RxSafeBench: Identifying Medication Safety Issues of Large Language Models in Simulated Consultation
Jiahao Zhao, Luxin Xu, Minghuan Tan, Lichao Zhang, Ahmadreza Argha, Hamid Alinejad-Rokny, Min Yang
TL;DR
RxSafeBench tackles the lack of real-world medication-safety evaluation data by constructing RxRisk DB with over 35,000 structured entries and simulating department-specific clinical consultations. It combines a two-stage filtering pipeline and GPT-4 automated scoring to produce 2,443 high-quality, three-option MCQ scenarios that probe contraindication and drug-interaction reasoning. Experimental results show current LLMs struggle to reason about safety when risks are implicit, with varying performance across specialties and a clear need for prompting strategies and domain tuning.

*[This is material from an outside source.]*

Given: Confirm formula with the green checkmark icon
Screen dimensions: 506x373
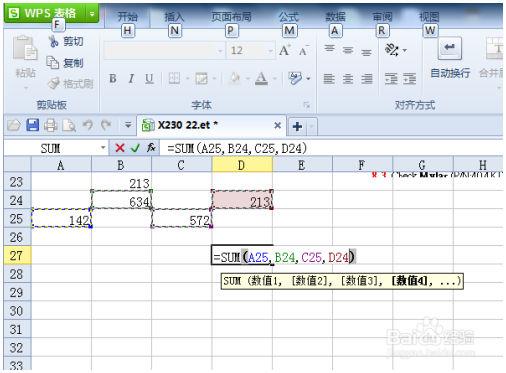Looking at the screenshot, I should click(135, 148).
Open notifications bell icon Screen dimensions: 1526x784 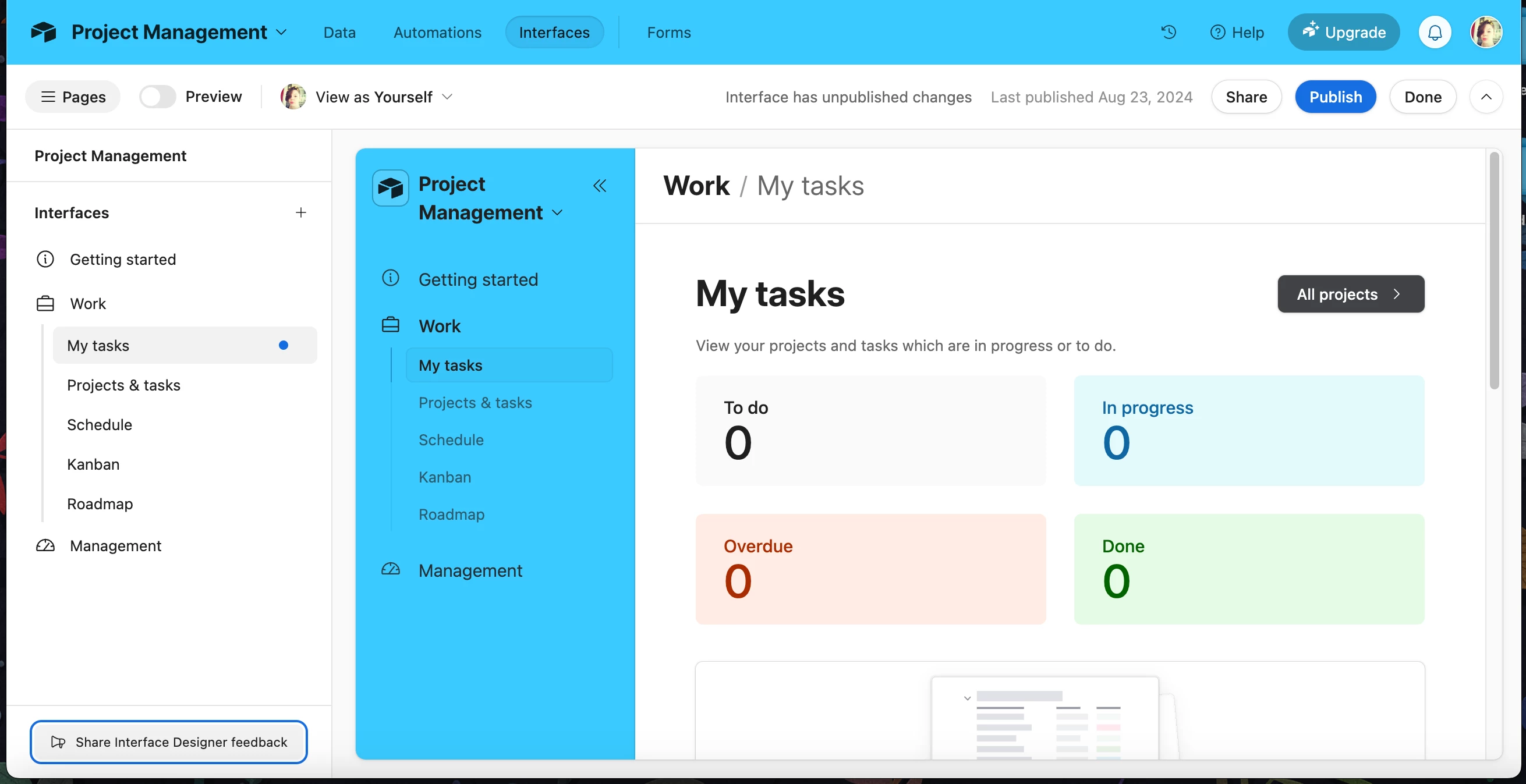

The work establishes a foundational benchmark for medication safety in AI-assisted clinical decision support and aims to foster safer, more trustworthy medical AI systems.
Abstract
Numerous medical systems powered by Large Language Models (LLMs) have achieved remarkable progress in diverse healthcare tasks. However, research on their medication safety remains limited due to the lack of real world datasets, constrained by privacy and accessibility issues. Moreover, evaluation of LLMs in realistic clinical consultation settings, particularly regarding medication safety, is still underexplored. To address these gaps, we propose a framework that simulates and evaluates clinical consultations to systematically assess the medication safety capabilities of LLMs. Within this framework, we generate inquiry diagnosis dialogues with embedded medication risks and construct a dedicated medication safety database, RxRisk DB, containing 6,725 contraindications, 28,781 drug interactions, and 14,906 indication-drug pairs. A two-stage filtering strategy ensures clinical realism and professional quality, resulting in the benchmark RxSafeBench with 2,443 high-quality consultation scenarios. We evaluate leading open-source and proprietary LLMs using structured multiple choice questions that test their ability to recommend safe medications under simulated patient contexts. Results show that current LLMs struggle to integrate contraindication and interaction knowledge, especially when risks are implied rather than explicit. Our findings highlight key challenges in ensuring medication safety in LLM-based systems and provide insights into improving reliability through better prompting and task-specific tuning. RxSafeBench offers the first comprehensive benchmark for evaluating medication safety in LLMs, advancing safer and more trustworthy AI-driven clinical decision support.